Quand le client se fait rare, les vendeurs de Pattaya viennent à lui

À Pattaya, des commerçants quittent leur devanture pour interpeller les passants sur le trottoir. La fréquentation touristique y est décrite comme en nette diminution, et la recherche de clients se voit maintenant dans la rue.
Le changement touche les salons de massage, les bars et les boutiques. Pour un Français de passage ou installé en Thaïlande, l’information utile est simple : dans certaines zones piétonnes, vous pouvez être sollicité plusieurs fois au cours de la même marche.
Dans les zones piétonnes, le client est abordé avant la boutique
Le phénomène est surtout visible dans les secteurs où les promeneurs sont nombreux. Des commerçants, mais aussi leur personnel, accostent les voyageurs directement sur le trottoir.
Certains les guident ensuite vers leur devanture. Le geste répond à une baisse de fréquentation décrite sur place, mais il modifie aussi l’ambiance de ces rues : vous ne choisissez plus toujours seul le moment d’entrer dans un commerce.
Cette méthode met les établissements en concurrence à quelques mètres les uns des autres. Elle rend aussi leur présence plus visible, y compris pour les visiteurs qui n’avaient pas prévu de s’arrêter.
Plusieurs sollicitations peuvent peser sur une simple promenade
Des voyageurs disent se sentir mal à l’aise, parfois oppressés, face à plusieurs sollicitations simultanées.
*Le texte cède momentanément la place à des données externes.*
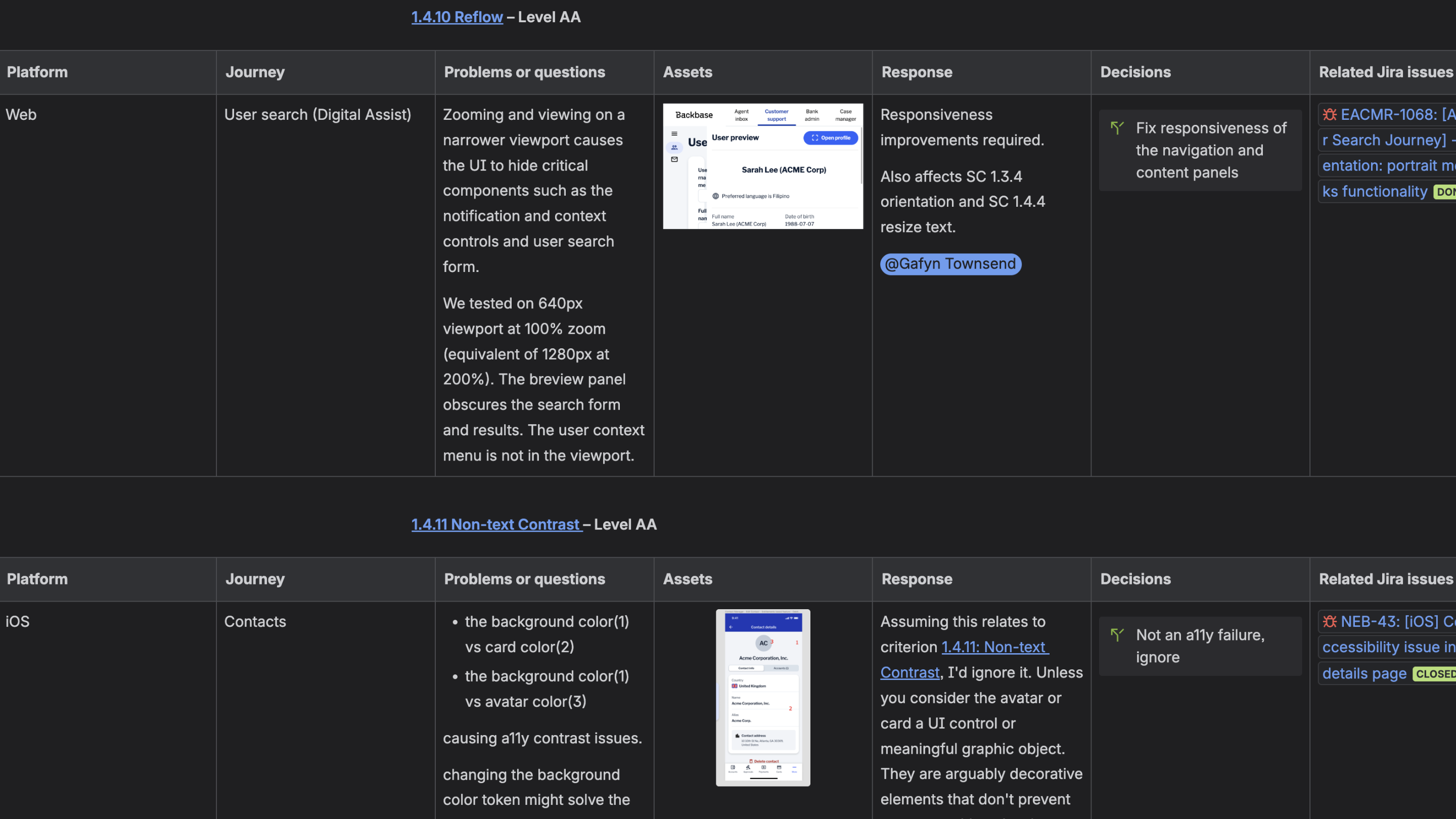Click decision icon beside 'Not an a11y failure'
Ce ressenti ne vise pas un seul type de commerce : les secteurs cités vont des boutiques aux bars, en passant par les salons de massage.
La pression commerciale dégrade la promenade quand elle devient répétée. Vous pouvez comprendre pourquoi les vendeurs cherchent à attirer chaque passant, sans pour autant apprécier d’être abordé à plusieurs reprises.
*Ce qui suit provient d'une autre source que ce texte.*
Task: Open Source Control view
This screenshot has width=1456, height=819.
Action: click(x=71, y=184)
Le sujet mérite d’être lu avec mesure. Les faits décrivent une pratique visible dans certaines zones piétonnes, pas le comportement de tous les commerces ni de tous les salariés de la ville.
Une baisse sans chiffre officiel propre à Pattaya
La baisse de fréquentation est présentée comme nette, mais aucun chiffre officiel spécifique à Pattaya n’est fourni pour la mesurer. Impossible, donc, de chiffrer la baisse ou d’en tirer un classement entre quartiers.
Ce manque de données ne retire rien à ce qui est observé dans la rue : des vendeurs viennent vers les passants et les accompagnent parfois jusqu’à leur établissement. Vous avez là un signe concret d’une concurrence plus directe.
Il faut aussi éviter d’en faire une explication universelle. Les faits ne permettent pas d’attribuer cette situation à une nationalité de visiteurs, à une saison précise ou à un événement particulier.
Le passage à l’immigration reste une démarche séparée
Ce qui se passe dans les rues de Pattaya ne change pas les formalités d’entrée dans le pays. Depuis le 01/05/2025, les ressortissants étrangers doivent remplir la Thailand Digital Arrival Card, ou TDAC, avant leur arrivée.
Le formulaire concerne les entrées par voie aérienne, terrestre ou maritime. Vous devez le remplir dans les trois jours précédant l’arrivée, à l’adresse tdac.immigration.go.th.
Qui n’a pas à remplir la TDAC ?
La formalité ne concerne pas les voyageurs en transit ou en correspondance qui ne passent pas le contrôle d’immigration. Elle ne s’applique pas non plus aux personnes qui entrent avec un Border Pass.
Ce point reste distinct de la durée de séjour autorisée. Le formulaire organise l’arrivée ; il ne remplace pas les règles liées au visa ou à l’exemption de visa.
Après l’exemption de 60 jours, une règle annoncée à 30 jours
Au 04/06/2026, les ressortissants français pouvaient séjourner sans visa jusqu’à 60 jours. Le gouvernement thaïlandais avait approuvé, le 19/05/2026, la fin de cette exemption de 60 jours.
La France, la Belgique et la Suisse figurent parmi les 54 pays appelés à conserver une exemption de 30 jours. Les nouvelles mesures doivent s’appliquer 15 jours après leur publication dans la Gazette royale.
Pour vous qui préparez une arrivée, la prudence consiste à distinguer l’annonce de son entrée en application. Une rue plus insistante à Pattaya peut surprendre ; une formalité mal comprise à la frontière peut, elle, compliquer le séjour avant même le premier trottoir.